School Police Chief Hector Garcia said that when enrollment figures are firmed up he will likely rearrange some officer assignments. That may include sending more manpower to middle schools in need.

"The magic number is 1,575 (students)," Garcia said. "That qualifies a middle school for a police officer, or, if they choose, a campus security monitor."

Not all middle schools want police officers - a good thing, because there aren't enough campus cops to go around. Requests for officers are approved based on availability. Variables such as past incidents and problems in surrounding neighborhoods are also a factor.

During the 2005 legislative session, Assembly Bill 408, which would have required every middle school in Clark County to have its own police officer, died in committee.

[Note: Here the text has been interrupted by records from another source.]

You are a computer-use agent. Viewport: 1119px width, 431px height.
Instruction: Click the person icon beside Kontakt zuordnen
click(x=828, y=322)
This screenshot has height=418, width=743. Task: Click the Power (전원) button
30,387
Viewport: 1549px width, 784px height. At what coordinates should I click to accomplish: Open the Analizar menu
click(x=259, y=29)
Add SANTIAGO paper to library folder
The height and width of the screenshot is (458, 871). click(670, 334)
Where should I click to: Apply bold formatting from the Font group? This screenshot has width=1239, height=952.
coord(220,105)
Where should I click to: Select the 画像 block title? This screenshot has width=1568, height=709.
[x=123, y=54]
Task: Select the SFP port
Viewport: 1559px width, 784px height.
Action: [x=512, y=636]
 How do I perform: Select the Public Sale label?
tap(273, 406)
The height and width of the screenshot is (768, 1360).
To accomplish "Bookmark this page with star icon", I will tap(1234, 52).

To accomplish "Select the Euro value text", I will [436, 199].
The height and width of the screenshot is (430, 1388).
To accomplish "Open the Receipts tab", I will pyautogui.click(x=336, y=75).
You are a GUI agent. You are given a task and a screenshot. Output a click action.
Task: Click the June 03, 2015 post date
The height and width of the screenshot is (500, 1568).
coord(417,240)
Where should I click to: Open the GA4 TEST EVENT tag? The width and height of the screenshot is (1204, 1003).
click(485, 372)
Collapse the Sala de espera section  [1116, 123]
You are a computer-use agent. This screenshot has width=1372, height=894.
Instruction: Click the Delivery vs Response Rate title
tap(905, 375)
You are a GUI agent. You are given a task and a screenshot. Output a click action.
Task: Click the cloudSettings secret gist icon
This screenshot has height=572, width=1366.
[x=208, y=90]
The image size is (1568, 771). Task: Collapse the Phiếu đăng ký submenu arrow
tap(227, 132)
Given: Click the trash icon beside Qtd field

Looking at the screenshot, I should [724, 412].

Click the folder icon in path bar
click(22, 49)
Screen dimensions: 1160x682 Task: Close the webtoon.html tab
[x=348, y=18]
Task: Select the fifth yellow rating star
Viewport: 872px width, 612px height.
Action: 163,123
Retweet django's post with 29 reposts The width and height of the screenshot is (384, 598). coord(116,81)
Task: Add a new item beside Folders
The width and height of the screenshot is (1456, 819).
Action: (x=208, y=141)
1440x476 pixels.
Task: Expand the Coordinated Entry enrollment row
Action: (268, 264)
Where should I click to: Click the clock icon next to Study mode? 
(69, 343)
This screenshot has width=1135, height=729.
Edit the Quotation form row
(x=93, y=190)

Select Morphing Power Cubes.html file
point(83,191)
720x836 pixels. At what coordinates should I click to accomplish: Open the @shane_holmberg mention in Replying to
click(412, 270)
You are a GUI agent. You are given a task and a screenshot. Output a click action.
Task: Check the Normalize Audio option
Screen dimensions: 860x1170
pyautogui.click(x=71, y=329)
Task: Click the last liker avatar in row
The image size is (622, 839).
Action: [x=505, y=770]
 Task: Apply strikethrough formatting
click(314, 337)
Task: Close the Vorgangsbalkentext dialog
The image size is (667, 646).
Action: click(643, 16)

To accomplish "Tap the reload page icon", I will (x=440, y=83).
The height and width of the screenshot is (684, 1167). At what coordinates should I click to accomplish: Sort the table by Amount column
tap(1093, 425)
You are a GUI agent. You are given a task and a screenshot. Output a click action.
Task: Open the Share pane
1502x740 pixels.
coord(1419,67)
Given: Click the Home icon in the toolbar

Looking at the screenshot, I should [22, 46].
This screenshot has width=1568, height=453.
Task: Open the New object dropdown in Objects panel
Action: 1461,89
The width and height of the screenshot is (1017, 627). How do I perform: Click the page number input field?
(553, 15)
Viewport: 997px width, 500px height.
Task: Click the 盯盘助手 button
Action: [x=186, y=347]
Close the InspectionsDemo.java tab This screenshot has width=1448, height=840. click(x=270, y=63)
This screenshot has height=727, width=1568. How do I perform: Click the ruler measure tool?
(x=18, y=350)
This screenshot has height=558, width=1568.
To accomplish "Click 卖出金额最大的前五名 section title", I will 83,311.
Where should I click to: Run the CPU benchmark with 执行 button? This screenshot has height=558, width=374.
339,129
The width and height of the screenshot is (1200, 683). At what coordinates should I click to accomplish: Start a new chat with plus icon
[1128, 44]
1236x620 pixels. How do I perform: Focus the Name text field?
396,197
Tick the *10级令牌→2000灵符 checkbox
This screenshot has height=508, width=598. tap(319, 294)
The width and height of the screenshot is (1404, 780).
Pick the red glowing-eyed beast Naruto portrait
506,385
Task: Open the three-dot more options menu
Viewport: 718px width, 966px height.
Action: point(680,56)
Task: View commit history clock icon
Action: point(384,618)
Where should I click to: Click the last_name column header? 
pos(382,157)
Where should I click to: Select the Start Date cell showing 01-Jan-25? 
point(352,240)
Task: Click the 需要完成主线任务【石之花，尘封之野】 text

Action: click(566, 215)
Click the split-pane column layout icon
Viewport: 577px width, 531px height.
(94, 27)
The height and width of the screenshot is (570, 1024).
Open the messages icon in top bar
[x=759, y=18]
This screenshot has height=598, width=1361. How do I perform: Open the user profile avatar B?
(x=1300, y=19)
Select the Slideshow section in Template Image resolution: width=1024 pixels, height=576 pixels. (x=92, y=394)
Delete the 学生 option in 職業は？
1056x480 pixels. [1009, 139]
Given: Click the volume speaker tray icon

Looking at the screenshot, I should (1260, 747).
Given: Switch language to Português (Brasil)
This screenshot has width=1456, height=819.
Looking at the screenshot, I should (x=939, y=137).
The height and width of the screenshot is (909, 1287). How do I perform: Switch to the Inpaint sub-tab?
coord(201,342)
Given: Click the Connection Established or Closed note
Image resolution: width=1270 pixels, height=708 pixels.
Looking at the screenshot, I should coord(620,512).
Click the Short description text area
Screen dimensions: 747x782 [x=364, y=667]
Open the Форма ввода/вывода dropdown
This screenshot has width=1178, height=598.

School Police officers are in short supply nationwide. The Clark County School Police Department currently has 132 officers, with 18 vacancies. The department has lost 48 officers in 10 years to law enforcement agencies in surrounding municipalities, which typically offer better pay than the School District.

If his department was fully staffed, Garcia said he would have an easier time assigning officers to middle schools. There would also be more people available for patrols and investigative work.

When a fight broke out among students at Cortney Middle School on Monday , the two campus security monitors had a tough time holding back the three combatants and the dozens of spectators.

Cortney Principal Teresa Holden called School Police and Metro Police, and both agencies sent officers.

Holden has been asking for a police officer for her campus since last winter, when she took over as principal of the school on East Hacienda Drive off Nellis Boulevard.

"There have been some opportunities for there to be volatile situations on campus, things that spill back over from the neighborhood onto the school," said Holden. She emphasized, however, that the campus is safe and that parents should feel comfortable sending their children to school.

School Police officials say Cortney is high on its priority list. Holden expects to be assigned a third campus security monitor until a school police officer is available.

The Nevada Department of Education is investigating a handful of allegations that teachers improperly assisted students during state-ordered tests.

The annual test security report, obtained by the Sun, includes incidents that appear to be genuine misunderstandings of the rules and regulations for administering the tests. In one case, a principal allowed students to briefly leave a testing room in order to take part in a senior class photograph. And at another campus, an answer sheet went missing after a teacher forgot to count the materials before dismissing the class. But there was one obvious winner in the "What Were They Thinking?" category:

At White Middle School, two students wrote their answers to a writing test in Spanish, then used a classroom computer to access a Web site that translated their papers into English. "The teacher allegedly believes that it is permissible for students to use a Web site in order to complete their essays," according to the state report.